[Start PROVIDED RECORDS]

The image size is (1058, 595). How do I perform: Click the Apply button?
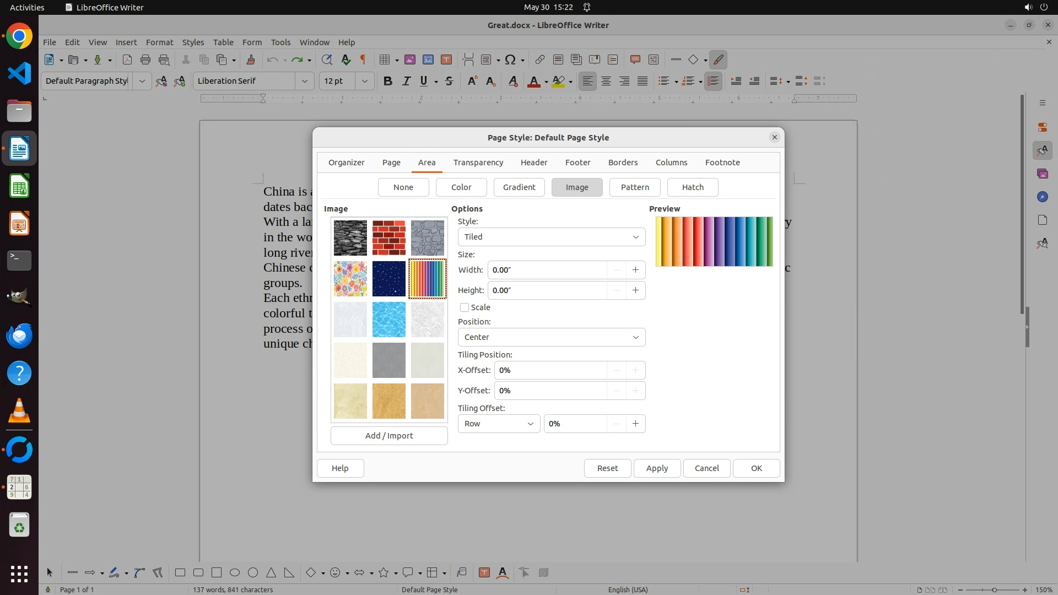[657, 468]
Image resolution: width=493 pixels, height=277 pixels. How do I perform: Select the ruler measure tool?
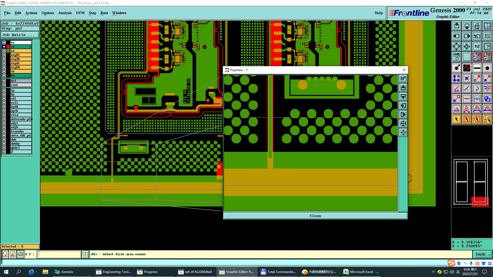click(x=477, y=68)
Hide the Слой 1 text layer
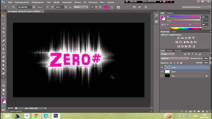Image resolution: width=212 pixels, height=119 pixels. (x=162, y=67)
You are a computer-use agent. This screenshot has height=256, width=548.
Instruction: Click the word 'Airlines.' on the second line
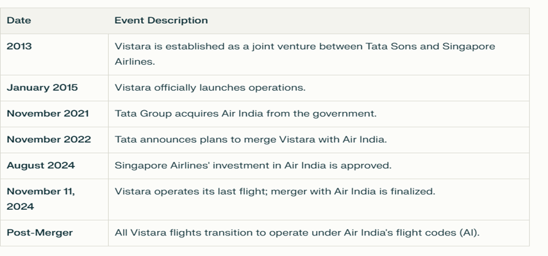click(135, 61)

[End PROVIDED RECORDS]
[Start PROVIDED RECORDS]

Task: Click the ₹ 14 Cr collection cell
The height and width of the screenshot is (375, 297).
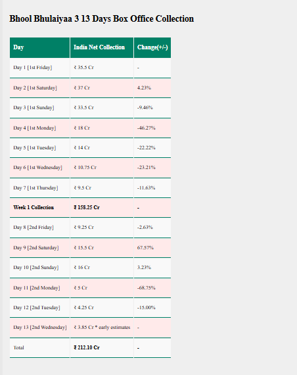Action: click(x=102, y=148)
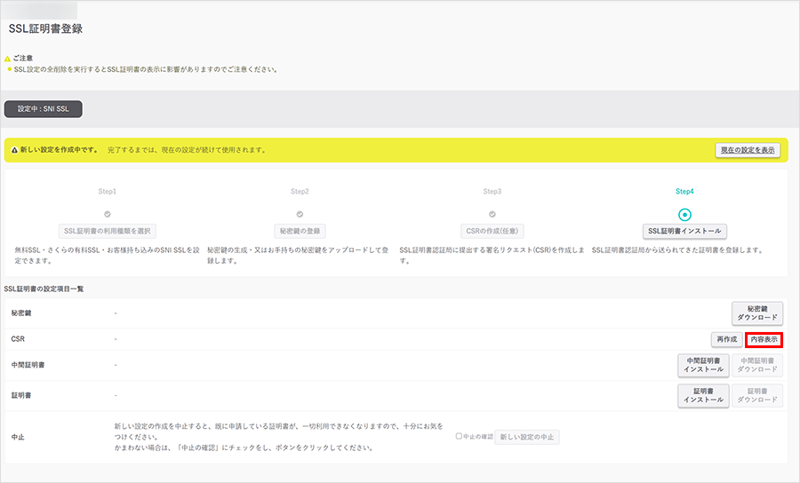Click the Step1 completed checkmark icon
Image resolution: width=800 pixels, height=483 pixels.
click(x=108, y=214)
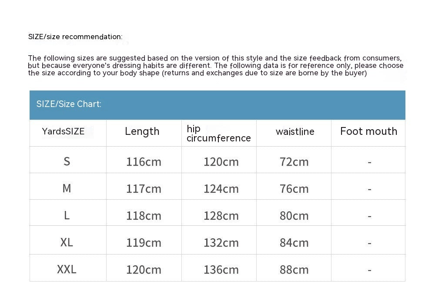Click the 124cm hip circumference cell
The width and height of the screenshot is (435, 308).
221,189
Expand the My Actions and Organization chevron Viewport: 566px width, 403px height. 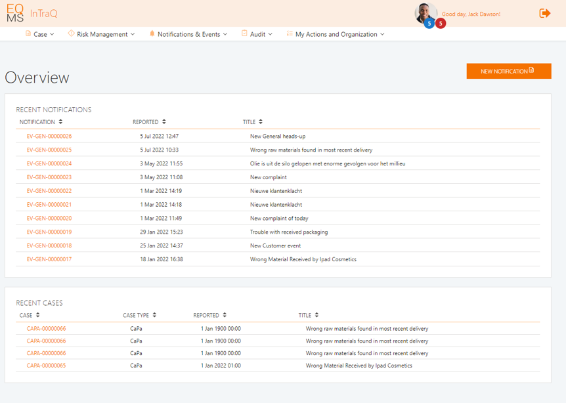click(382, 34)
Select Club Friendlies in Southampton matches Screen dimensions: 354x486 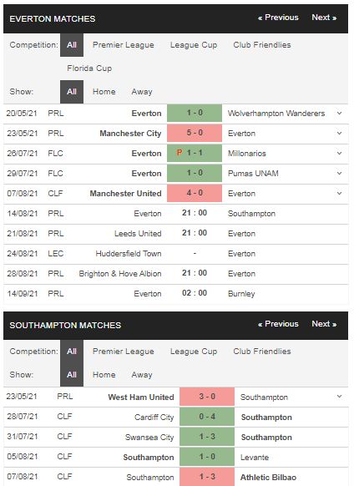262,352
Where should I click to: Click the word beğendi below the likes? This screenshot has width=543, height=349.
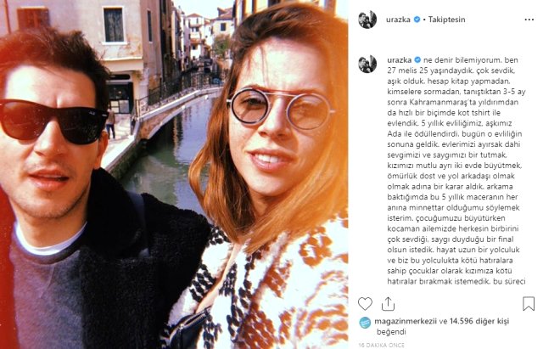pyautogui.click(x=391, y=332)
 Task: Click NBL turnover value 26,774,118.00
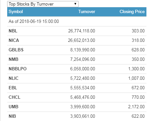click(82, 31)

[End PROVIDED RECORDS]
[Start PROVIDED RECORDS]

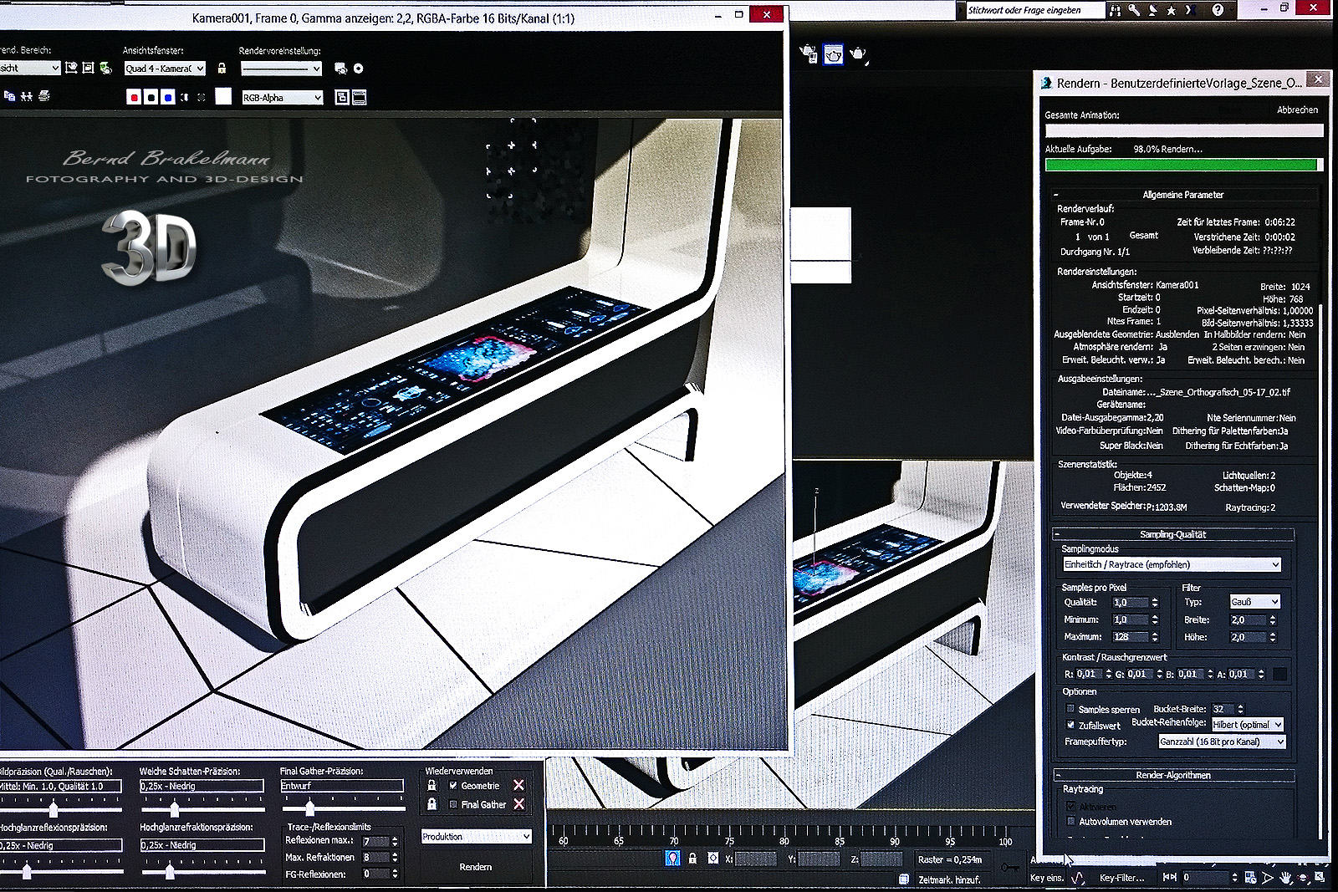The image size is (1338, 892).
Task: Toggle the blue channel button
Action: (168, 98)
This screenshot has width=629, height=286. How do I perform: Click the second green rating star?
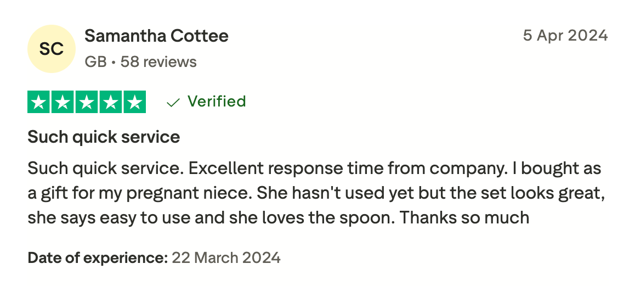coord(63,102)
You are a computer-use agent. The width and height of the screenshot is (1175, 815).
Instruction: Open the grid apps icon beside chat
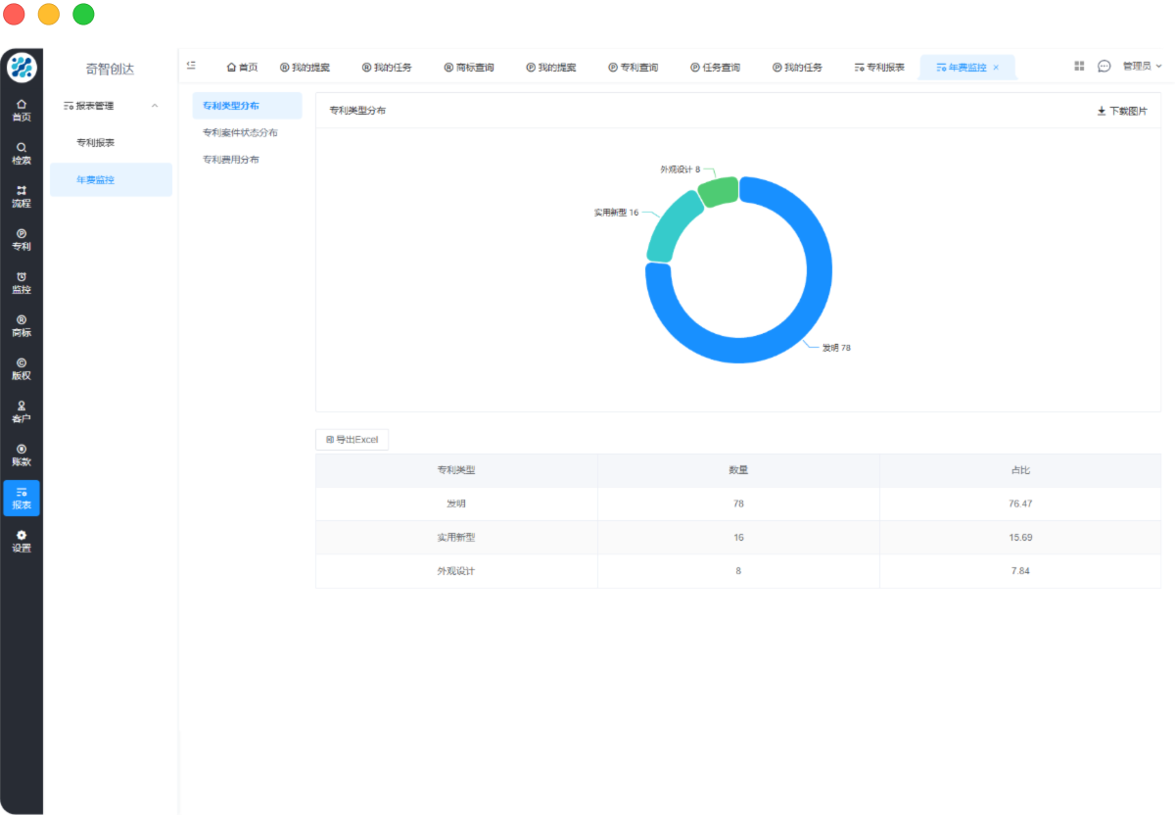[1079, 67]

[End PROVIDED RECORDS]

Pick out every line in the items above that contains the word "second", and copy each of those lines.

Instruction: Click the word 'Airlines.' on the second line
This screenshot has width=629, height=286. How do I perform: Click the second green rating star?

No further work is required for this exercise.